[Required task] Please turn the lines, starting at the one containing "Select the sleeve length value 70.5 / 27.8" and ending at the final line, into a Markdown table with the columns No. and Line. Omit blank lines and leave the pictures out.

(Recorded data)

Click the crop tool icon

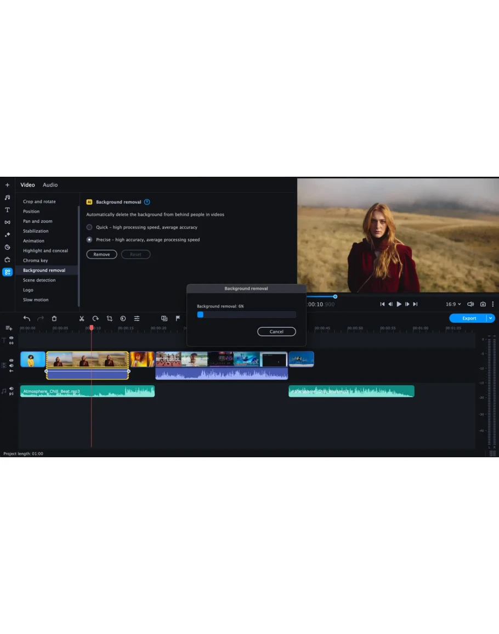point(109,318)
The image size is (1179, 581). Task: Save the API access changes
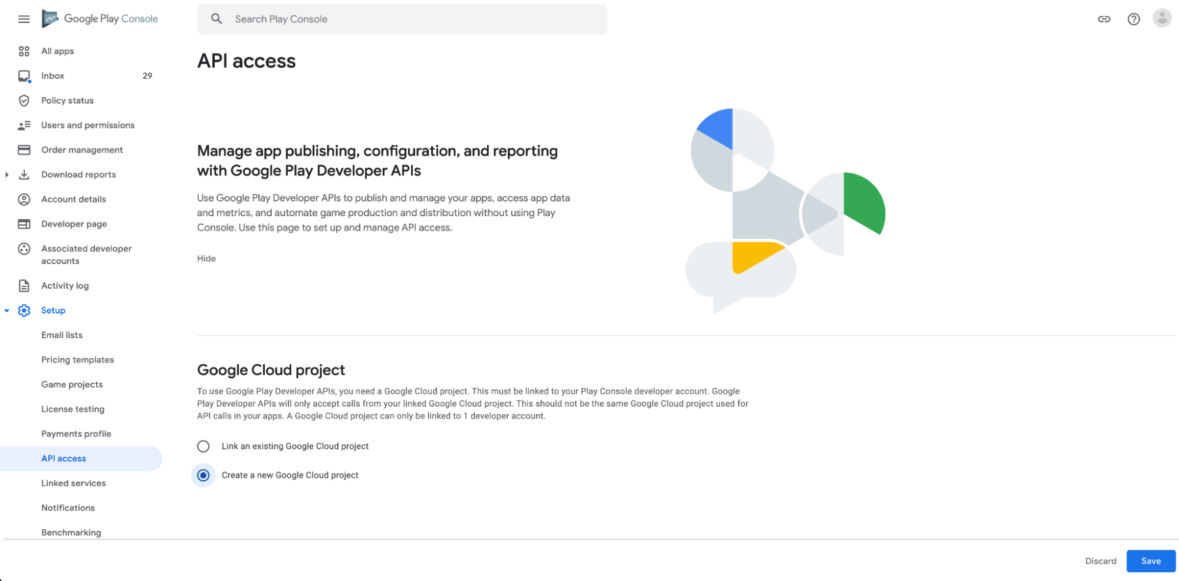pos(1150,561)
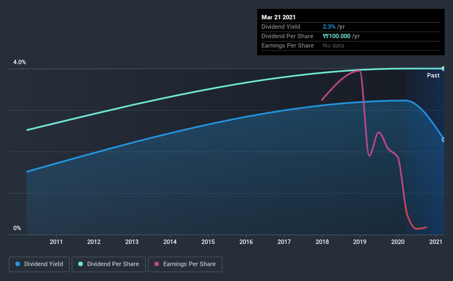453x281 pixels.
Task: Click the ₩100.000 dividend per share value
Action: (337, 36)
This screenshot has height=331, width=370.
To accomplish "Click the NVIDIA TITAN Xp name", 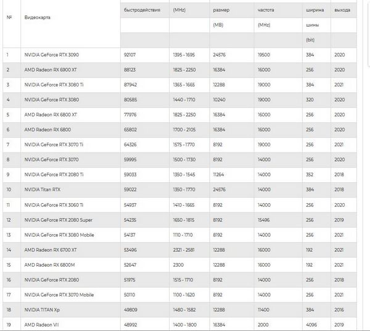I will [42, 310].
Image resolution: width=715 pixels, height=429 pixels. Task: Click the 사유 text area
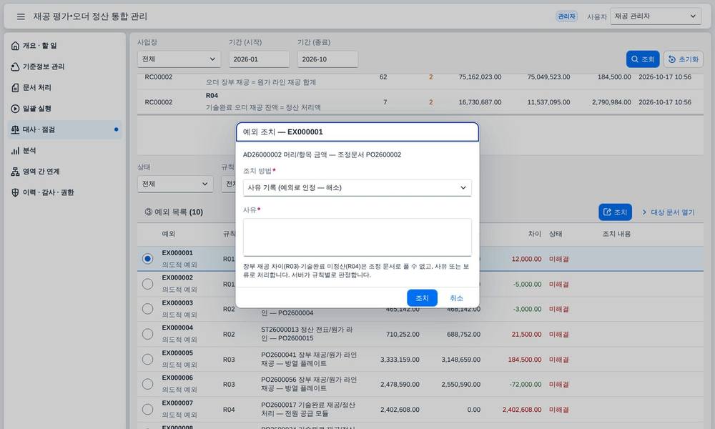357,237
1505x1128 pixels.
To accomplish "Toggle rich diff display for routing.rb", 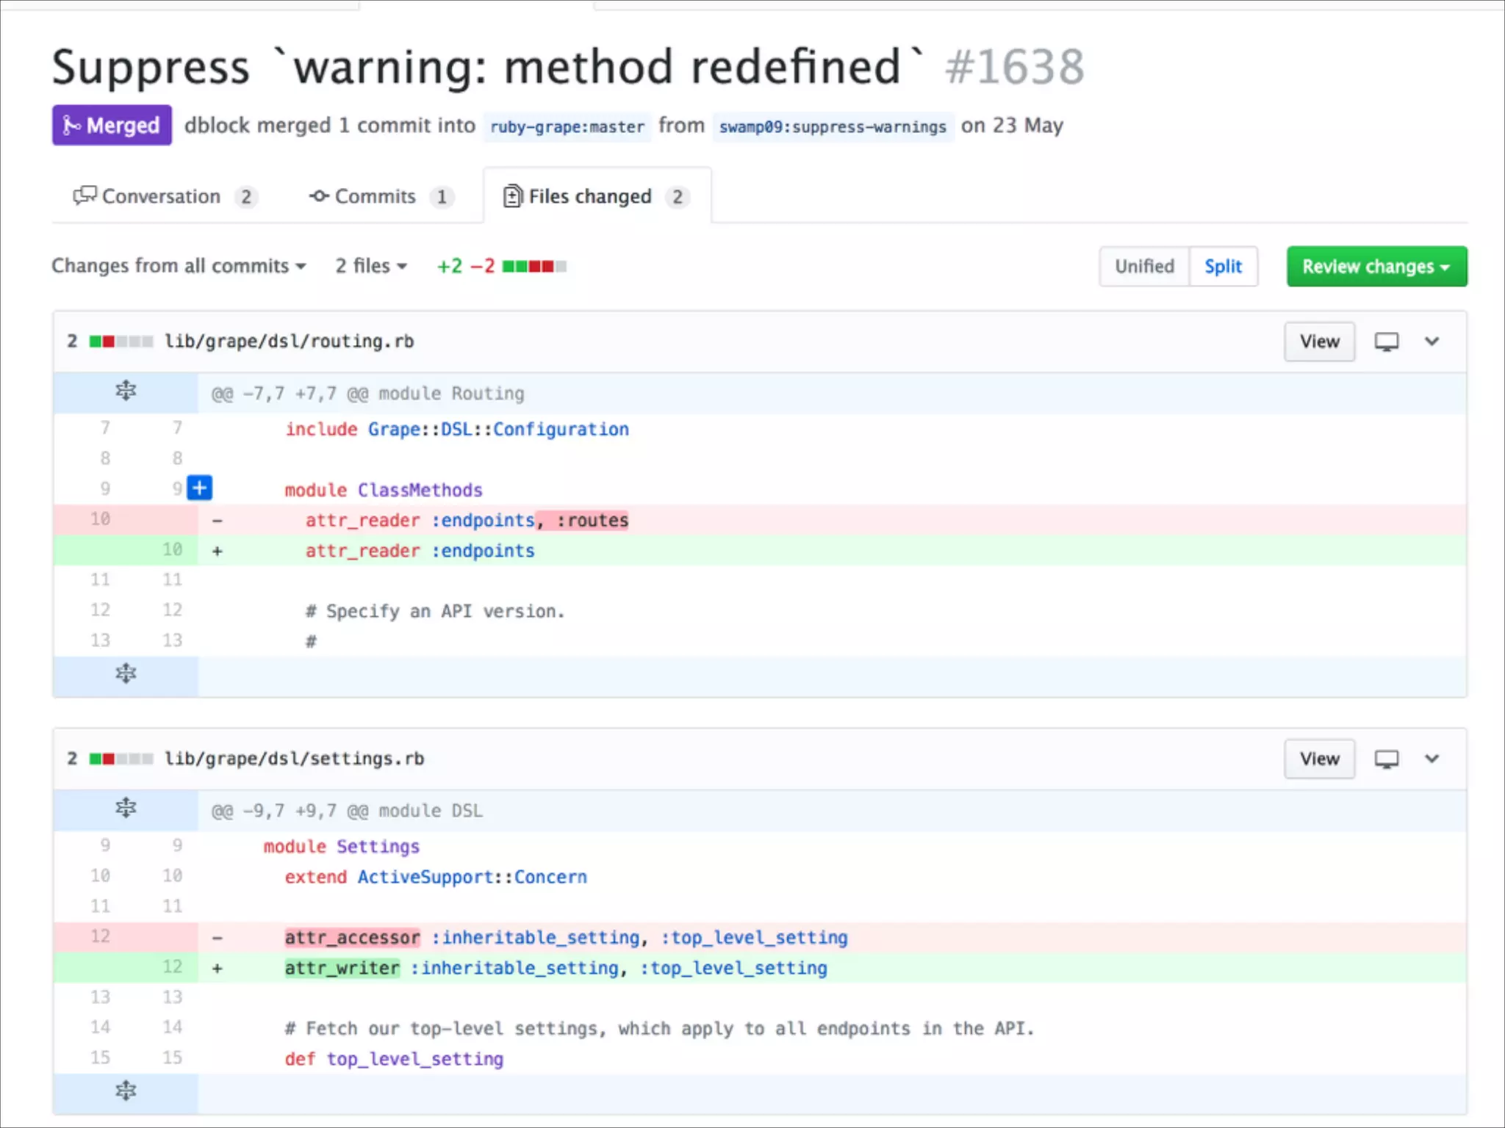I will pos(1386,341).
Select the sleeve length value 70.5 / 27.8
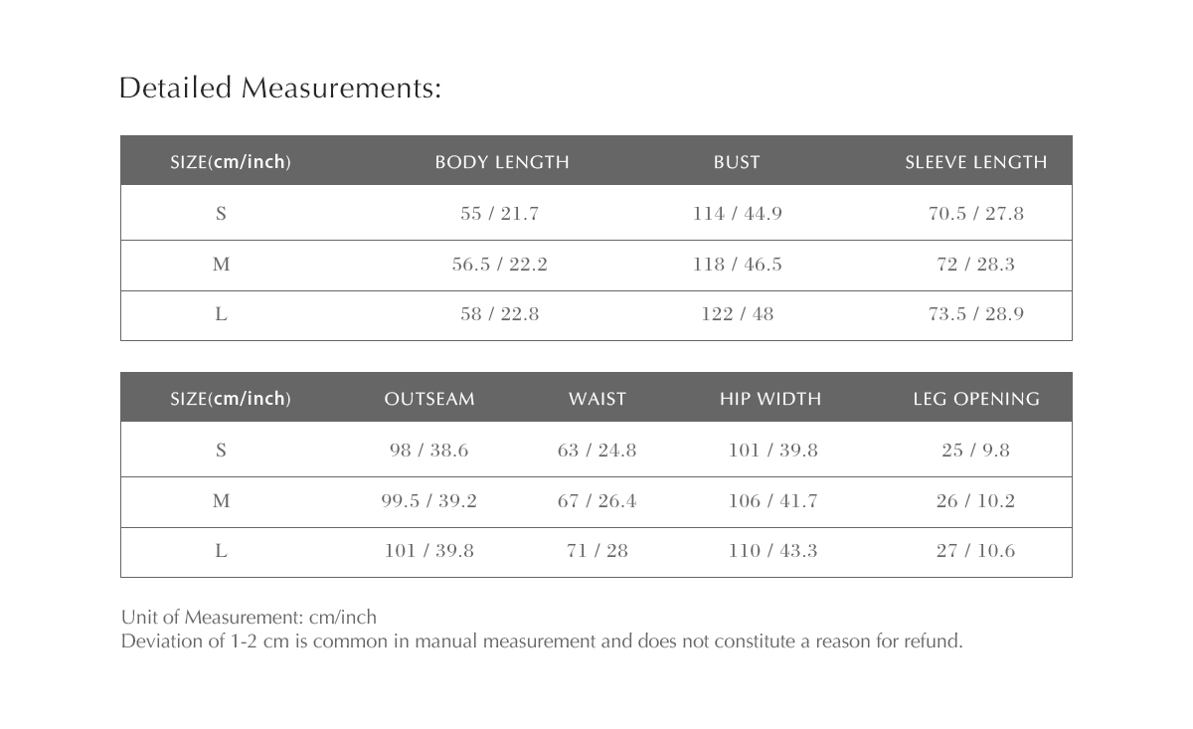The height and width of the screenshot is (729, 1193). coord(976,214)
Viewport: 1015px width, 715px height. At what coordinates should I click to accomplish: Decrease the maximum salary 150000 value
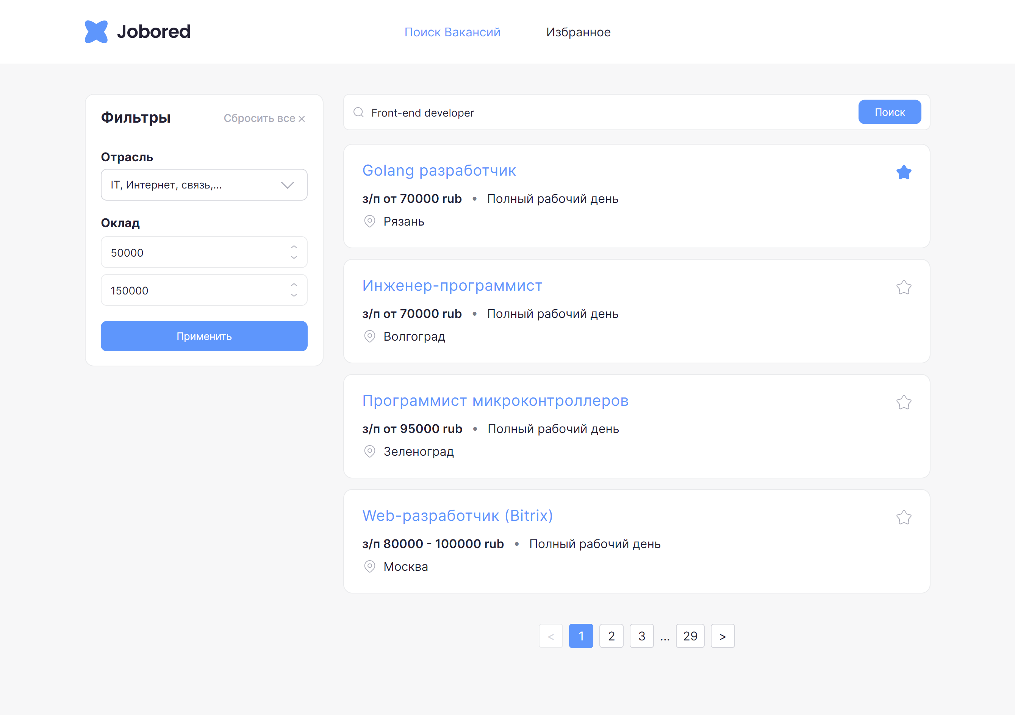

[Right answer]
| No. | Line |
|---|---|
| 1 | Select the sleeve length value 70.5 / 27.8 |
| 2 | The height and width of the screenshot is (729, 1193). coord(976,214) |
| 3 | Viewport: 1015px width, 715px height. At what coordinates should I click to accomplish: Decrease the maximum salary 150000 value |